Paul Cuckoo, PHD Media’s worldwide head of analytics, put it succinctly when he spoke to Digiday: “The two areas [in which] we’d anticipate the most change is the increase in the value of first-party data for both advertisers and publishers as well as an increase in scarcity of third-party audience data sourced through data brokers and partners who do not have a direct relationship with users.” 

But as easy as it is to draw up a few steps and call it a roadmap, monetizing first-party data is not everyone’s game. Large publishers like The New York Times have the resources to invest in new methods of selling directly to advertisers. Advertisers are also more interested in their audiences in the millions. Most of the partnerships and alliances described above are also between large publishers and advertisers. 

Smaller publishers are likely to continue to rely on large DSPs like Yahoo and Comscore and ad tech giants like Google and Facebook for a majority of their revenue — they neither have the ability to scale, nor the resources to invest in alternative ID technologies. And these smaller publishers from recipe sites to tech blogs make up a majority of web content. In fact, a full half of small publishers plan to not rely on advertising revenue at all come the deprecation of third-party cookies, according to Digiday Research

“The big tech platforms and the mega publishers have the resources to swim in these waters,” said Ken Harding, senior managing director and global publishing leader of FTI Consulting. “Everyone else is floating along, and they’ll take what they can get…maybe you plug in where you can, you get your $1.15 CPM, but you’re not going to invest.” 

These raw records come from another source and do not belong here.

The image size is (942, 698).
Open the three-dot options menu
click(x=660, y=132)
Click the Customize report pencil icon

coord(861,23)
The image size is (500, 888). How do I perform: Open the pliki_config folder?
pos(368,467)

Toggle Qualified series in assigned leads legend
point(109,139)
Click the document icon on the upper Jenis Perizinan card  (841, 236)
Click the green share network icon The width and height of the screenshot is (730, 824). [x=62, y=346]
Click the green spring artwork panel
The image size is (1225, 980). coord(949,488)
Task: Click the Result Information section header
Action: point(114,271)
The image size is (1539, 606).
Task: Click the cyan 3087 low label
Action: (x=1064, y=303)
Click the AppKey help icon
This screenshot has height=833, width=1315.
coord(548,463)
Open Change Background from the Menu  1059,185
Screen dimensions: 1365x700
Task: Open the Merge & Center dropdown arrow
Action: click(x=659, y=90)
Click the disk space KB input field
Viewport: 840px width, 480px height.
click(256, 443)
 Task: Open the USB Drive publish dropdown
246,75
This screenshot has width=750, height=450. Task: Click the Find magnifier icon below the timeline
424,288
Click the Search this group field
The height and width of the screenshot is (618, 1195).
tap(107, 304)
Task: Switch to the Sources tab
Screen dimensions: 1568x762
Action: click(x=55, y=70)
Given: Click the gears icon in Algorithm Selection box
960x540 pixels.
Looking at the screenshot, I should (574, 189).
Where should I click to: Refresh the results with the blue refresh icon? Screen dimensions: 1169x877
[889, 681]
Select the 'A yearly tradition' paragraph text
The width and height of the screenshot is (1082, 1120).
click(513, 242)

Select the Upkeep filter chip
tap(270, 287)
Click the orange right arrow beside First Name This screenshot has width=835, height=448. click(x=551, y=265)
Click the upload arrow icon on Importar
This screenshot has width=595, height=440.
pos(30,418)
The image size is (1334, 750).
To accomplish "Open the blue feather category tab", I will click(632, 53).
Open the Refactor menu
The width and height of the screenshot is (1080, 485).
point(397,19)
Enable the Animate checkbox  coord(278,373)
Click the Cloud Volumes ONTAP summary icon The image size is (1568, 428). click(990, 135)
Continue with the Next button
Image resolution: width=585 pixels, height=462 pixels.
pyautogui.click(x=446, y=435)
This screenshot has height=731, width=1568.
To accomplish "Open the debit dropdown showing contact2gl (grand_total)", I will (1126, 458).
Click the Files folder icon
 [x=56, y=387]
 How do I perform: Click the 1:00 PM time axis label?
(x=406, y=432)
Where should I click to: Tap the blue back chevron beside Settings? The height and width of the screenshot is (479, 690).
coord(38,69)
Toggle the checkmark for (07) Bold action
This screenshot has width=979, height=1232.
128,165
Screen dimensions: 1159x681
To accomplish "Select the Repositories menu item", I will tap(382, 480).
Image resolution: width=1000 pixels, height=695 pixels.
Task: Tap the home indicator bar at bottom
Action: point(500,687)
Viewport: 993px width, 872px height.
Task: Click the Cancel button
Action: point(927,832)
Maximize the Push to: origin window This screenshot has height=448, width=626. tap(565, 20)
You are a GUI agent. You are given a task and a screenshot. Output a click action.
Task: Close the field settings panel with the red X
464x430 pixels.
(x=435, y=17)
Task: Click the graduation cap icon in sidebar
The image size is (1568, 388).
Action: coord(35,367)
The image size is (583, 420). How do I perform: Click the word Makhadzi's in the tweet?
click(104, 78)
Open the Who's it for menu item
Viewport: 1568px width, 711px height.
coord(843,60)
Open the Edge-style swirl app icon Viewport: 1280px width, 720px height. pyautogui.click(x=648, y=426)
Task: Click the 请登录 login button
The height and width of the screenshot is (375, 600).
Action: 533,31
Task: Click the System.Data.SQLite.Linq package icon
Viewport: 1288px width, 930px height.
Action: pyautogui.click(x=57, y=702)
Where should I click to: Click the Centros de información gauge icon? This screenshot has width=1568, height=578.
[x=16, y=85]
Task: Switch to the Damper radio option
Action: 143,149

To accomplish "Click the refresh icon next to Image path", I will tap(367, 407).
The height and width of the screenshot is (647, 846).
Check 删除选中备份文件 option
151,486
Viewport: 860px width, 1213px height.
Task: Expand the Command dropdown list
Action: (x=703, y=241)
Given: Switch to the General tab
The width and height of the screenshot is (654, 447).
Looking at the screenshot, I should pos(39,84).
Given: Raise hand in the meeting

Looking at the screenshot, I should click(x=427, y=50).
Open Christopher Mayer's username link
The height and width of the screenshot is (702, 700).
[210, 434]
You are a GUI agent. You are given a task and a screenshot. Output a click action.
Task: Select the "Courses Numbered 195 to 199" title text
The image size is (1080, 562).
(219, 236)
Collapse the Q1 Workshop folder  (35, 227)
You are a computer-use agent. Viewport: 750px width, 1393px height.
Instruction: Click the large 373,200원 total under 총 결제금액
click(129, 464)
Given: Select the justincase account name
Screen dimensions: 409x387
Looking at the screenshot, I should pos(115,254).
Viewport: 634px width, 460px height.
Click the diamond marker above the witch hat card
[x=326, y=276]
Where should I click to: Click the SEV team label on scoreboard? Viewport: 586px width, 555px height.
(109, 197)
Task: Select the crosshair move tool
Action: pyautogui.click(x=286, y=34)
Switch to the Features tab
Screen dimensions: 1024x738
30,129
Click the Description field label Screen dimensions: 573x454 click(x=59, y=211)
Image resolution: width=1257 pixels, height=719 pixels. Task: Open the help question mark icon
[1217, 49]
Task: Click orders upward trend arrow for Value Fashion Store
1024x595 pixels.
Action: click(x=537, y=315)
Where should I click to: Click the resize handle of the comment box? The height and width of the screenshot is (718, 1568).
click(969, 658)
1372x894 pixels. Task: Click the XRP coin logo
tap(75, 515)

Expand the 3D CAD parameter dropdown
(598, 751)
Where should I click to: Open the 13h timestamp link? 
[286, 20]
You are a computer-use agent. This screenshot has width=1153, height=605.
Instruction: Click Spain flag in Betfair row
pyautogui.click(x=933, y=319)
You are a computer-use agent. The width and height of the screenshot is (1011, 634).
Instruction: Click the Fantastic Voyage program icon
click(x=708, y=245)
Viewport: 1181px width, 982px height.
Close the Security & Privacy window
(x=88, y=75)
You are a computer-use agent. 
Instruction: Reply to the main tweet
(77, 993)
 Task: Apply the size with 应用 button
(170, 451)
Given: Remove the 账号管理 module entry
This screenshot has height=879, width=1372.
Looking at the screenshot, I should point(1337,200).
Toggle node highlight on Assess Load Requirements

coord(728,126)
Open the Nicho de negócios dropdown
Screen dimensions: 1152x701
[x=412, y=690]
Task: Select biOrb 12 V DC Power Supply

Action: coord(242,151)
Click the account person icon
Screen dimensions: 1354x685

Even when it comes to first-party data, ad tech giants have unprecedented amounts of it stored in data centers around the world, and users seem more than keen to consent to their terms and services for quick access. It is more than likely that millions of publishers will continue to use Google’s Ad technologies, without even attempting to look for alternatives. And it’s in Google’s interest to make it a smooth transition to the post-third-party-cookie world. In the end, Google and the like will make the rules and train most publishers in how to remain competitive by being compliant – and using their technologies.